Let’s tune the physical model in Amazon Redshift leveraging best practices and with the objective of meeting the performance SLA of running the queries in seconds.
The goal is to leverage the massively parallel processing of Amazon Redshift, where the queries will execute on each and every compute node and by minimizing I/O.
Let’s review the concepts in Amazon Redshift which will help us achieve these goals.
If this were a production cluster, you’d get daily suggestions from the Amazon Redshift Advisor on these topics for free.

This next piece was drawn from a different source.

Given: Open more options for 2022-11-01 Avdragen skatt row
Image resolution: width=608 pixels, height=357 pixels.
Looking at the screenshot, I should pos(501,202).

Concept | Goal | Benefits |
---|---|---|
Compression/Encoding |
• Allow more data to be stored within an Amazon Redshift cluster
• Improve query performance by decreasing I/O |
Allows two to four times more data to be stored within the cluster |
Zone Maps • Automatically built in-memory block metadata • Contains per-block min and max values • All blocks automatically have zone maps |
• Eliminates unnecessary I/O • Effectively prunes blocks that cannot contain data for a given query |
Automatically improves filter performance |
Sort Keys | • Make queries run faster by increasing the effectiveness of zone maps and reducing I/O | Improves filter performance |
Distribution keys |
• Distribute data evenly for parallel processing across compute nodes
• Minimize data movement during query processing |
Improves join performance |